Because of the propensity for Down’s sufferers to be subject to what many consider vulnerability and an inability to make life changing decisions, there was to be no rushing into anything for this couple. Despite the fact they’re clearly devoted to each other, and I can think of few young people better suited to making a real go of a marriage than these two based on what we saw last night, there are hurdles for them at every step.
The fact is, for most people of their age and circumstances – they both work and live in a shared house – getting married is something that doesn’t need a legion of people to agree to, nor a plethora of paper to fill in, nor a change in income inherent with becoming an official couple, but for Emma and Ben, those are just a few of the obstacles in their way.

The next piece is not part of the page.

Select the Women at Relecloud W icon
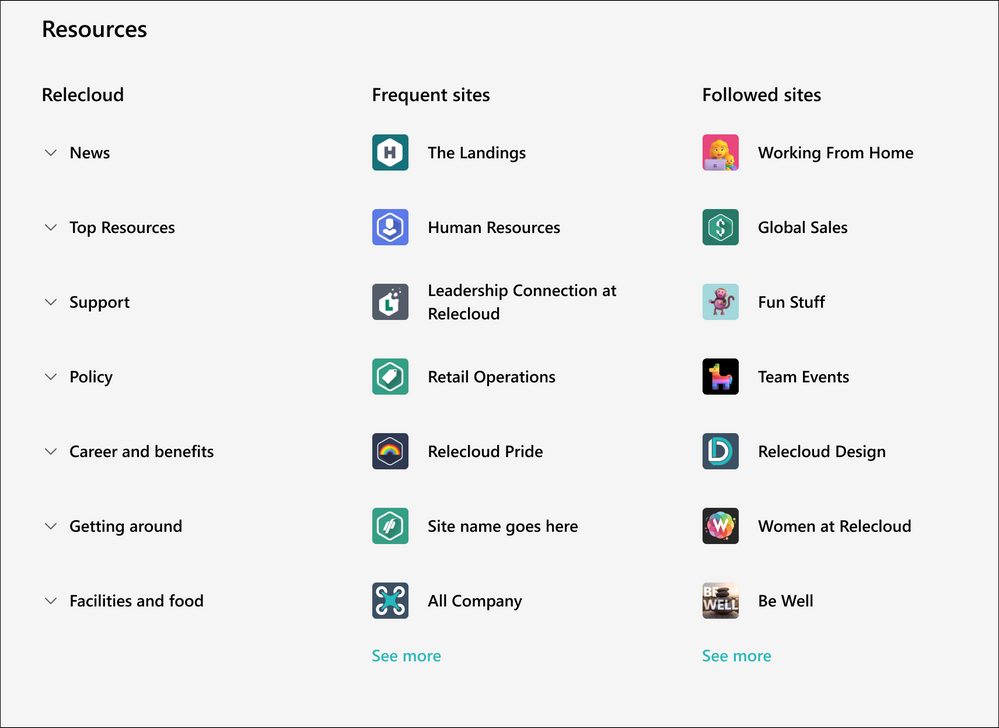(720, 526)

But to watch this charming couple interact and enjoy each other so much was heart warming, and I don’t mean that to sound patronising; I don’t mean it as one might describe the ‘ah’ factor when watching little kids holding hands. Rather that genuine, heart-on-sleeve affection is something that’s often lost for those of us who find ourselves jaded by life and are wary of being hurt. Their childlike – thought not childish – openness and honestly was refreshing to see.

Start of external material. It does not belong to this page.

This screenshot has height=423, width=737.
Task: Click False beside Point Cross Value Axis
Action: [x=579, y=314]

Ben and Emma trust each other implicitly and are on a shared frequency that was inspirational to see. But of course, the fact that they are so able to function in the world is in large part testament to the love, care and support they’ve both received from their families, and it was easy to see the doubt in their parents’ minds about the prospect of marriage for the couple.
In the end, they decided against marriage for all the practical and ‘right’ reasons in as much as it would’ve been a hugely complicated move, logistically. But on a purely emotional level, I felt desperately sad for them that this was their ultimate decision.
Emma wanted the thing most young women of her age take for granted they can have when they choose to have it; a wedding that’s truly the bride’s ‘big day’ complete with flouncy frock and celebrations shared with loved ones. But it’s not to be for Emma and Ben.
“It’s just a bit of paper, getting married” said Emma, while clearly trying to convince herself that’s really all it is.
And though the couple didn’t demonstrate any anger about it, I wouldn’t have blamed them if they had. The fact is, they’ve spent their whole lives trying to be independent and have achieved such a lot, both separately and together, that it feels wholly wrong that they can’t have the autonomy that people without Down’s have. They can cook, clean, work for themselves but when it’s a really big decision, it seems the world and his wife has their twopennorth to put in, and it felt unfair.
Not that I’m in any way condemning Emma and Ben’s families for being concerned about their getting married; clearly both are very loved and the worries of the parents were justified. But again, it just all seemed so sad.